Skip to main content


Items tagged with: hamradio

There has been a lot of discussion lately, much of it just plain incorrect, about the relationship between resonance and antenna efficiency. Many incorrectly claim that resonance has nothing to do with antenna efficiency at all, similarly others incorrectly claim that resonance is a direct indication of efficiency. Neither of these statements is true. The reality is that resonance does have a significant impact on how efficient your antenna is, but the relationship is highly non-linear and depends on many characteristics.

Below I have attached a chart hat plots out the total radiation resistance (R_r) vs the measured input resistance (R_in) of a dipole. Efficiency is just R_r/R_in. In other words an efficient antenna will have 100% of its resistance as radiation resistance, and R_in is **always** larger than R_r (since it is essentially ohmic resistance plus radiation resistance). When these two numbers differ significantly an antenna is inefficient.

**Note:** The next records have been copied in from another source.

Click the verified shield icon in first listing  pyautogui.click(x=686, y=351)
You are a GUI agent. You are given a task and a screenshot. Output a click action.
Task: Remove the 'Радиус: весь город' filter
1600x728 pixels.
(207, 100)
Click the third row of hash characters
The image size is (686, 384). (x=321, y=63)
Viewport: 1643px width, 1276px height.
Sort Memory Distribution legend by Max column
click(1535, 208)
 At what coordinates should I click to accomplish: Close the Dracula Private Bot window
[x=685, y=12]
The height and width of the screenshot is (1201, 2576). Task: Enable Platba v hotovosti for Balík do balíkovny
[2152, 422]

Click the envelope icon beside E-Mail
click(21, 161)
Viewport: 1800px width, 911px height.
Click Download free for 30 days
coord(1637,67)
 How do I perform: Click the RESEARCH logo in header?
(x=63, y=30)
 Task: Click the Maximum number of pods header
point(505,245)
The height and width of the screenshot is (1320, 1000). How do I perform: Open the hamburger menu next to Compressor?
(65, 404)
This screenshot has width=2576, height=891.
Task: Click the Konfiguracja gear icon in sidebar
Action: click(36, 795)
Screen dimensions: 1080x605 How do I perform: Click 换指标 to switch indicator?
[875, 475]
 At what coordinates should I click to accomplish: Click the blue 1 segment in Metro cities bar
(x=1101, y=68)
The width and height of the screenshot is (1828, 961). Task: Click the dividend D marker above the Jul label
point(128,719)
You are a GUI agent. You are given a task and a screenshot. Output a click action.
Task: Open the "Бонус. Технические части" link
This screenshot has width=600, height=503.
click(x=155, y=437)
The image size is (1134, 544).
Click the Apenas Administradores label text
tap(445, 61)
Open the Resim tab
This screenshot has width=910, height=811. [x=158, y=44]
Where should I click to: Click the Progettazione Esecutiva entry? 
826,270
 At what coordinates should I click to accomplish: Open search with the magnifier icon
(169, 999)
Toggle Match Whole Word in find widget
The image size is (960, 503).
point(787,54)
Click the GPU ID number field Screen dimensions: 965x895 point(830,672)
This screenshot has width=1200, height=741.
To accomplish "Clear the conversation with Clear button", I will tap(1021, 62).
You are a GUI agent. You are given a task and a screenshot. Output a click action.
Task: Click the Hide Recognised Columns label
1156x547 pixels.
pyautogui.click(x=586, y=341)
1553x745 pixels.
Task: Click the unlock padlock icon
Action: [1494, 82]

The source for the chart below is here and it gives much of the math if you want a deeper dive:

What is important to note here is that at anti-resonance we see a **huge** R_in value and a small R_r value, this means an anti-resonant antenna will have very high losses. Keep in mind the graph is very hard to read for the values <0.5 in length because the resolution isnt high. But there is significant divergence there as well. Notice at ~5/8ths wavelength antenna would exhibit very significant internal ohmic losses due to heat.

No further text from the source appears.